Enclosure, Parkacunna, Co. Cork
Co. Cork |
Enclosures
At Parkacunna in north County Cork, an entire enclosed settlement has effectively vanished into the soil, leaving behind only the faint chemical ghost of its former outline.
Nothing is visible on the ground, yet aerial photographs taken in July 1989 revealed the cropmark of a rectangular enclosure, roughly 30 metres east to west and 30 metres north to south. Cropmarks appear when buried features, such as the filled-in ditch or fosse that would once have defined an enclosure's boundary, cause differential growth in crops or grass above them, creating pale or dark bands readable only from the air under the right conditions of drought and low-angle light.

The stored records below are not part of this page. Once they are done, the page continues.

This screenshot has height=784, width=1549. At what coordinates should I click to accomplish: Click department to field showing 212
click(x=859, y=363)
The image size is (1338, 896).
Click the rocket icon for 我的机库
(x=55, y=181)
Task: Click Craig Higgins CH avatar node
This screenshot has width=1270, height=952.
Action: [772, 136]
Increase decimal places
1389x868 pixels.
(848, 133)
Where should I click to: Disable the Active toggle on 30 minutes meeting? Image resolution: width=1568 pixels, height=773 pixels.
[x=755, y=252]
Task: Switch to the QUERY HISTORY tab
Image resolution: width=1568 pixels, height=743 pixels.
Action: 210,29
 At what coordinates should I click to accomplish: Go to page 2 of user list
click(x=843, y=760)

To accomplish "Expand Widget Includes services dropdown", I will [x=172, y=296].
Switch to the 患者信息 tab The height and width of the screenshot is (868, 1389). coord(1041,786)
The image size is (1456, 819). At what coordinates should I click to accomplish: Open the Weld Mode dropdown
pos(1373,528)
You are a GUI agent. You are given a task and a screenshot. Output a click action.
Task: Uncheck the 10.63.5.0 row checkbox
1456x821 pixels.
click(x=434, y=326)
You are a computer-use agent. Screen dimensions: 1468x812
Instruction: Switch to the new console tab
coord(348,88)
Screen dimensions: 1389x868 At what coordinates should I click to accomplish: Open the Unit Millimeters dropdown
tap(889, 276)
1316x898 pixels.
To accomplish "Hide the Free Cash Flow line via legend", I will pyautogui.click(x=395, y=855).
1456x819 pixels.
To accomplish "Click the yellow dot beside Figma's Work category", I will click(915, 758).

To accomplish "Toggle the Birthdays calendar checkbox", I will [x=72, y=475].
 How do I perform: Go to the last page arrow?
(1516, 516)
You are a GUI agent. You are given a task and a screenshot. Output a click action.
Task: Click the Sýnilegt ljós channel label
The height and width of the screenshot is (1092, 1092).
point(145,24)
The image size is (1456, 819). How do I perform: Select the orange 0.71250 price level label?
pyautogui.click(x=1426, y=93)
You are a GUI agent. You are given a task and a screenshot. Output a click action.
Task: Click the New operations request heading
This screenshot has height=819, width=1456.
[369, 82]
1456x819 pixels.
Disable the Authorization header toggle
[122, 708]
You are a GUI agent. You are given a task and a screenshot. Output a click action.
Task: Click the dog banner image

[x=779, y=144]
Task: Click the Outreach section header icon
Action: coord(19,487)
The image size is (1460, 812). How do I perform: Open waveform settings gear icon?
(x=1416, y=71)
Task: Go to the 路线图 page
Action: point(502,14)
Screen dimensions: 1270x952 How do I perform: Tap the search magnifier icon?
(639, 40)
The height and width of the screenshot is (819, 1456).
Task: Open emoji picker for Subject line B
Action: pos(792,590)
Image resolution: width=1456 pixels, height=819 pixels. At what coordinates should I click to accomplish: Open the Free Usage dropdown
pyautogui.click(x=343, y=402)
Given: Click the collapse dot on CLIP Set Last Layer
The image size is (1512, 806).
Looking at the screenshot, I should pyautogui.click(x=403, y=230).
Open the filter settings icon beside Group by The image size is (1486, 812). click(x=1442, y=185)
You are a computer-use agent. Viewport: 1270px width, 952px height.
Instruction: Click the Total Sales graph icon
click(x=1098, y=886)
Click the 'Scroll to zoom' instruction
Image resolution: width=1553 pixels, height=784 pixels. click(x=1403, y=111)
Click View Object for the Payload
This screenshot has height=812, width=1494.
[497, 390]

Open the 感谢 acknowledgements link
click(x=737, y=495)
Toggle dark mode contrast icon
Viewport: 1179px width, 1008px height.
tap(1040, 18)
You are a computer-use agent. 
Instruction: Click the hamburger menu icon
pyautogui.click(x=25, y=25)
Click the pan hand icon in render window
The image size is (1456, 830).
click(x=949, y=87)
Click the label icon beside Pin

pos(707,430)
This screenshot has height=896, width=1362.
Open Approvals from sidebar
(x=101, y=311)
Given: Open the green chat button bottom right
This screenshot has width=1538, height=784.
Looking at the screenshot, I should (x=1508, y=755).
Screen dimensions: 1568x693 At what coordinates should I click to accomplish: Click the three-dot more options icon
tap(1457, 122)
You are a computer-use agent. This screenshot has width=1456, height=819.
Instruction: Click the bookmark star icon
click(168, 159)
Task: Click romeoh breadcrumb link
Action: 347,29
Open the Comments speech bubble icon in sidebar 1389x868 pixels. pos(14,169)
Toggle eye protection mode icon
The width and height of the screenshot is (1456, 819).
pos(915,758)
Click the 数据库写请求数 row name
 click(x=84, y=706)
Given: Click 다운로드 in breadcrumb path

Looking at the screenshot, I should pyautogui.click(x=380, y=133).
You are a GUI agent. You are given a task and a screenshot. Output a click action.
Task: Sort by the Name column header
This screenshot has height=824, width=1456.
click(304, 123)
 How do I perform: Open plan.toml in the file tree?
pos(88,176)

The photographs showed more than just the enclosure's outer ditch. Several dark maculae, patches of discolouration that may indicate the positions of pits, were visible in the interior, concentrated mainly on the eastern side. Similar markings appeared in the surrounding fields to the west and east, suggesting activity that extended beyond the enclosed area itself. Linear cropmarks running through fields to the north and south are thought to represent levelled field fences, the buried remnants of a former agricultural landscape. The site does not stand in isolation: a linear earthwork lies approximately 80 metres to the west, and a separate enclosure sits around 80 metres to the south-east, hinting that this part of north Cork was once a fairly organised and active patch of countryside, even if almost every physical trace of that organisation has since been ploughed away or otherwise erased.